Diary of Earthly Things – Leah Koutroumanos
Diary of Earthly Things – Leah Koutroumanos
Through a painting practice focused on representation and mimetic rendering, my work addresses illusive moments of everyday experience. By aesthetically assessing my domestic space, I have developed a body of watercolour paintings that depict isolated subjects, such as residual objects and fragments. Referring to the genre of still life and trompe-l’oeil, my small format compositions are descriptive, precise and diaristic. A testimony to the lived experience, painting from life produces nuance and ambiguity which challenges the search for truth, and any notion of realism. My work is an anthropological investigation which explores the fundamentally human attachment to the material world. The relevance of this is emphasized by the social circumstances of the pandemic in which these paintings have been conceptualized.

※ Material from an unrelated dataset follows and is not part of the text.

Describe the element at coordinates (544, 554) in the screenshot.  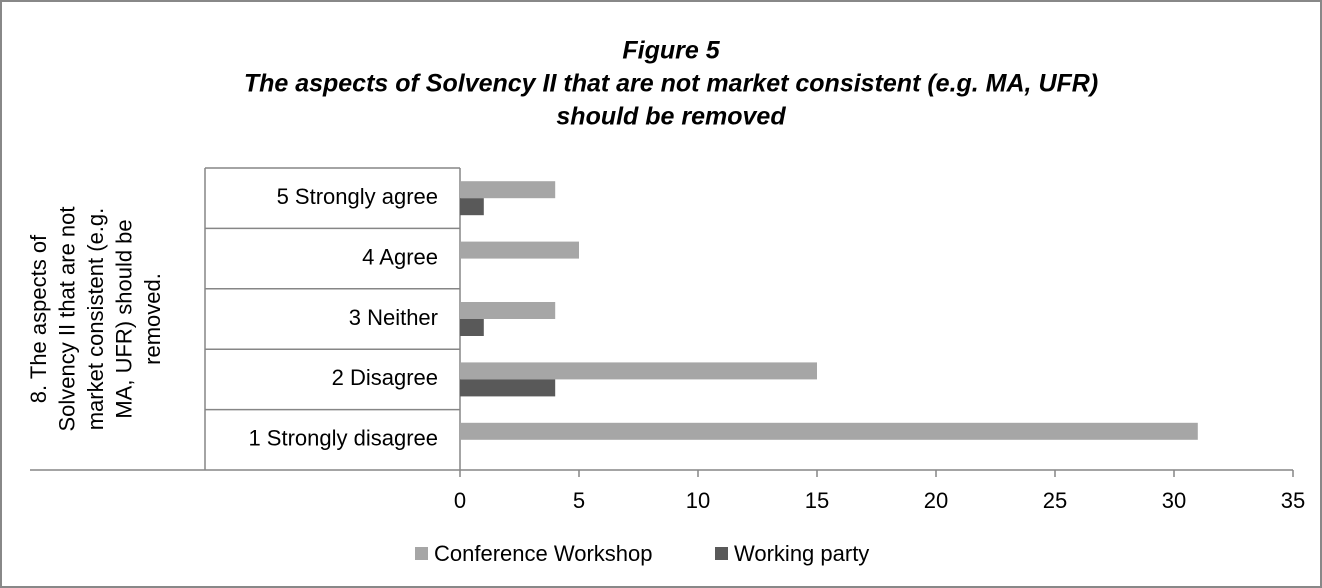
I see `legend-label: Conference Workshop` at that location.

I am looking to establish a sense of permanence, specific to my experience yet relatable. Mundane objects are validated by the act of painting them, inscribing each object’s worth. Therefore, a spiritually motivated technical study enhances the intimacy of the recorded moment. However, the plastic qualities of the isolated subjects force each to acknowledging its status as a painting.
I am questioning where my work belongs in the canon of painting. Historically, female artists were confined to still life and flower painting. The gendered hierarchy within the visual arts produces a differentiation in how skills are valued. I have looked towards illuminated manuscripts, miniature painting and watercolour because it was anonymous women’s work. A product of circumstance, my narrative is bound to the domestic setting, while existing without a specific sense of place. These paintings subvert the notion that decorative and intellectual realms are mutually exclusive and resist Western patriarchal pursuits of efficiency and industrialized production. By analysing the association between woman and home, I am questioning the social landscape of ‘women’s work.’

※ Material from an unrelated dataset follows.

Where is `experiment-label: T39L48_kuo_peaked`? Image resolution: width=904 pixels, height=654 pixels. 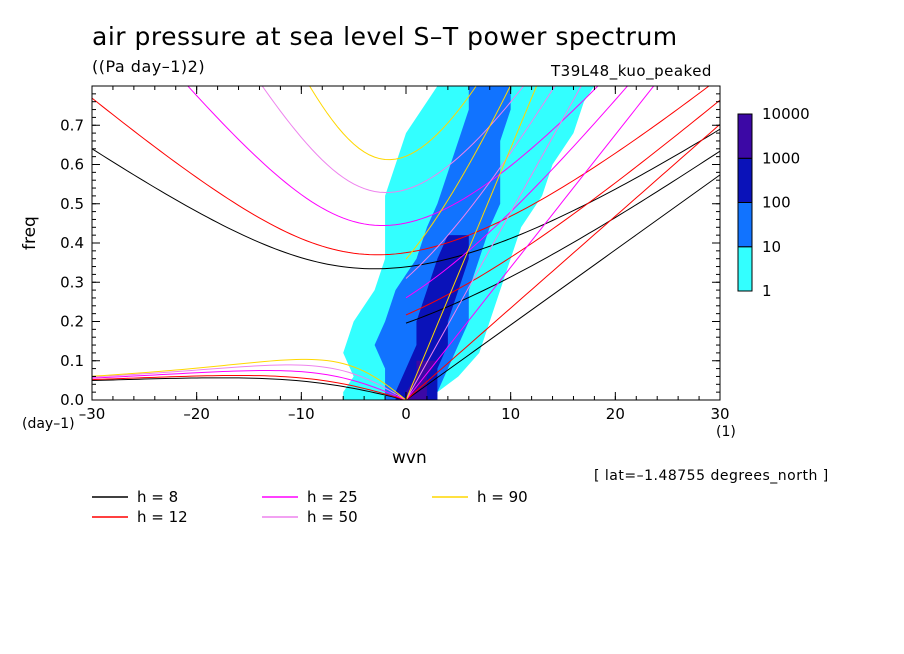
experiment-label: T39L48_kuo_peaked is located at coordinates (632, 71).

I appreciate the paintings of Sofonisba Anguissola and Mary Cassatt for their intimate portrayal of their immediate environment. Representation is therefore not about replication but rather it is about looking, presence and relative truth. By identifying with domesticity, my thematic focus is narrowed. These are therefore naturalistic, research-based studies. This is inspired by the watercolours of Mary Vaux Walcott and the photographs of Karl Blossfeldt. This has influenced the flat background of my watercolours which inhibits spatial recession and forces the image to bound forward.

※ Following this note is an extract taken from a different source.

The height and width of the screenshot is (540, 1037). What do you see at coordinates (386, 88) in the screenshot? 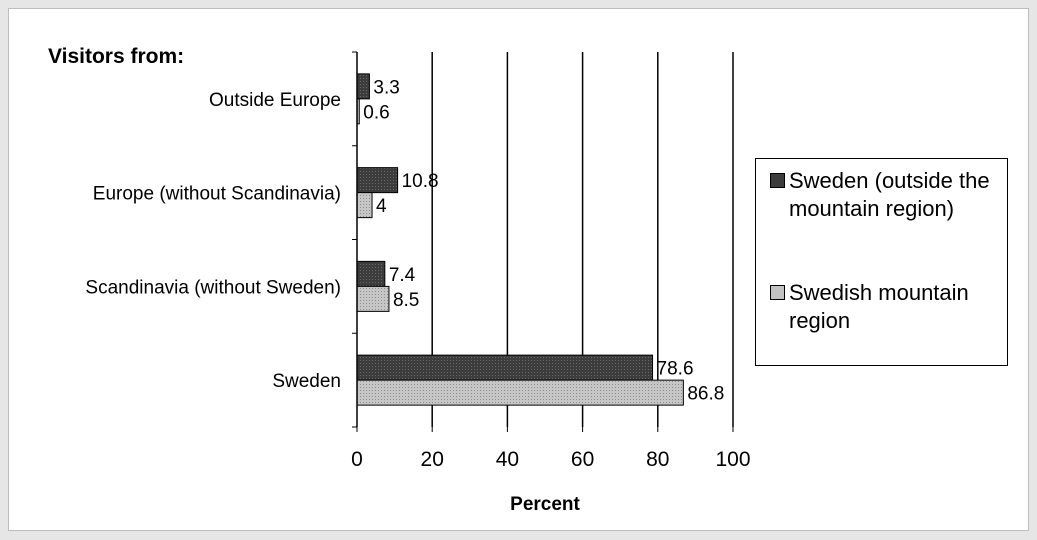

Beauty and ambiguity are explored in my watercolours through contemplation of the ‘stumbled upon’ and an objects value, determined by its evanescence. I am describing the passing of time using static informal subject matter. I look to the series Day by Day, Good Day by Peter Dreher and On Kawara’s Date Paintings as they consider each work as individual performances and ritual. This are investigations into how the subtleties of everyday experience produce an in-depth account of the endless variability of human experience. The system of notation that I am using employs nuance and repetition in order to depict a moment that is monumental yet unglorified. As a series, my paintings perform a diaristic display of concurrent moments with no conceptual need for sequential literacy. The sensation of my interaction with the object is inherent within the rendering, allowing a moment to be represented. The mark of the hand, in both On Kawara and Peter Dreher’s work, tailors the viewers perception of multiple unique experiences and a cohesive narrative governed by suggestion. By negotiating the relationship between form and space, these marks act as a counter-balance to the falsehoods of realism. Formalism is not a characteristic of each compositions but rather the fundamental attitude of their construction.
My body of work is a series of translations from observation to re-materialization by the hand. The resulting translation is filtered through conscious and subconscious judgments. These paintings are coded imitations and abstractions that question the neutrality of the explicitly representational. Made possible by these factors, an emotional interaction is formulated for the viewer, using a curated collection of personal objects.
I consider the weight of painting images in social solitude. This body of work is a response to life during a global pandemic. Rather than directly referencing it, the paintings present an account of this period through a material process that has allowed me to stay grounded and to maintain a connection to the lived moment.
Artist bio:
I am a recent graduate of the University of Lethbridge Fine Arts department, currently working out of Calgary. During my final semester, I completed an undergraduate thesis from home. My practice mainly includes watercolour and oil paint studies of objects and plein air painting.